Esordio vincente per il Sassuolo di Eusebio Di Francesco, che al debutto nella fase a gironi di Europa League si impone per 3-0 al Mapei Stadium contro gli spagnoli dell’Athletic Bilbao. Dopo un primo tempo sottotono i neroverdi alzano il ritmo nella ripresa e dilagano. Al 14′ Lirola firma il suo primo gol stagionale al termine di una grande azione personale. Il terzino, scuola Juventus, salta un paio di avversari e poi batte con un diagonale preciso Herrein. Quindici minuti più tardi Defrel sfrutta un brutto retropassaggio di San Josè e trova il gol del raddoppio. Sul finire del secondo tempo poi Politano cala il tris e chiude la partita.

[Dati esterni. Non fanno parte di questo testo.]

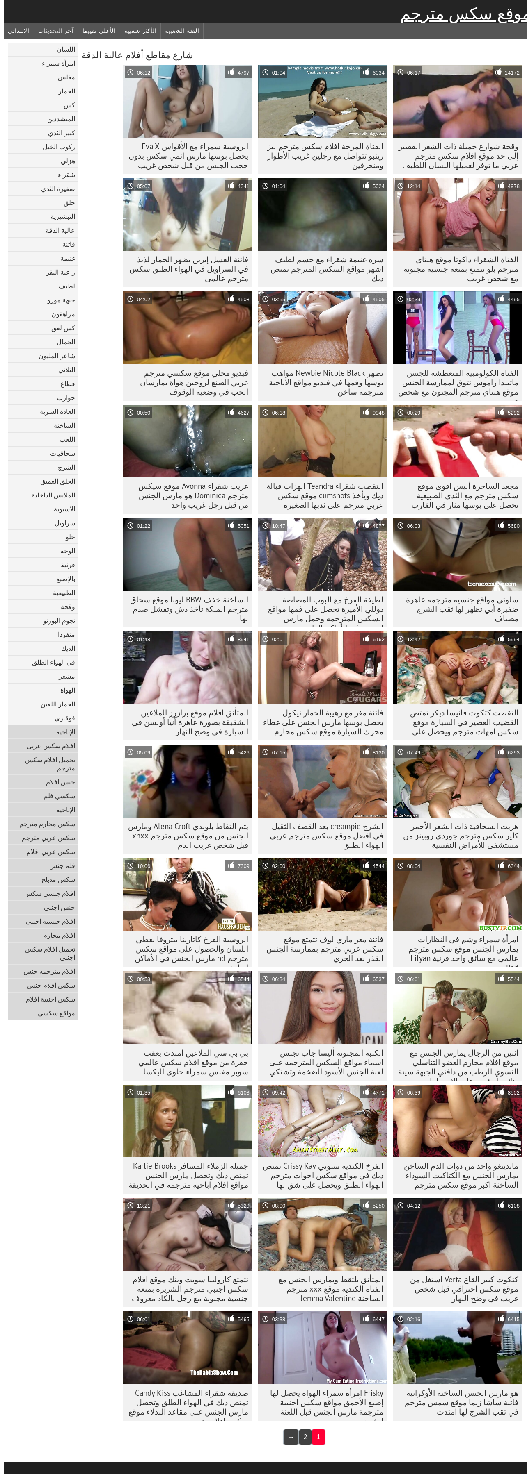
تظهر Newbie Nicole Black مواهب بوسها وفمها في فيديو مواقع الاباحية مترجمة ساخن (322, 382)
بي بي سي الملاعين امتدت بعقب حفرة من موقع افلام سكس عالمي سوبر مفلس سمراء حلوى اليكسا (190, 1062)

Tre punti fondamentali per i ragazzi di Di Francesco, che hanno dovuto rinunciare ancora Berardi, fermo per infortunio. Una vittoria preziosa e di carattere visto che gli spagnoli, squadra esperta e di buona qualità, avevano vinto quattro delle ultime cinque trasferte. Il prossimo appuntamento sarà tra due settimane in Belgio contro il Genk. Nel gruppo E solo un pareggio della Roma con il Viktoria Plzen (1-1) . Pareggio a reti bianche tra Paok Salonicco e Fiorentina. Perde l’Inter 2 a 0 con l’Hapoel Beer Sheva.

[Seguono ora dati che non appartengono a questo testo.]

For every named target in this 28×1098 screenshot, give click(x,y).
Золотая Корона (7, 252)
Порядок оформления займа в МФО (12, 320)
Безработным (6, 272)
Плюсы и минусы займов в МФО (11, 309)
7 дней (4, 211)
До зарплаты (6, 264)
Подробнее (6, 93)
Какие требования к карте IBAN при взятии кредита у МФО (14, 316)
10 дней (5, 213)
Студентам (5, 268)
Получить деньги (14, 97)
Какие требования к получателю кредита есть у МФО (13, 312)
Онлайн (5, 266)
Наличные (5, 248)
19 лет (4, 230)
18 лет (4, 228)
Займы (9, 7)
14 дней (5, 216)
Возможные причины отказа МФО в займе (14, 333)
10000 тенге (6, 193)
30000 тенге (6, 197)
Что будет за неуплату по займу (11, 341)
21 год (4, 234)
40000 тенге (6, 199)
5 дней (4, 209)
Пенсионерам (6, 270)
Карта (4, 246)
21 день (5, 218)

“Una serata indimenticabile. Aspettavamo tanto questo appuntamento, l’abbiamo desiderato, voluto, e credo sia stata una serata indimenticabile che ci portiamo dietro con la speranza di poter continuare a divertirci e a stupire” dice Francesco Magnanelli, centrocampista e capitano del Sassuolo. “Abbiamo fatto una gara molto intelligente”, ha spiegato ai microfoni di Sky Sport il giocatore, che è poi tornato sul ko con la Juventus. “Siamo passati dall’essere molto bravi a essere visti addirittura come un po’ presuntuosi. Questo non ci è piaciuto e volevamo dimostrare di essere una squadra, una squadra forte che crede in determinati valori. Ci siamo messi lì, abbiamo chiuso tanti passaggi, li abbiamo anche un po’ aspettati per aumentare poi il ritmo nel secondo tempo. Credo che alla fine abbiamo portato a casa una vittoria ampiamente meritata”. “Io cerco di mettermi a disposizione, abbiamo dei giovani forti, ho dei compagni vicino altrettanto forti che si mettono a disposizione e questo – ha aggiunto – è un grandissimo vantaggio nelle tre competizioni, perché il campionato è lungo. Ci sarà modo di fare tanto turnover”.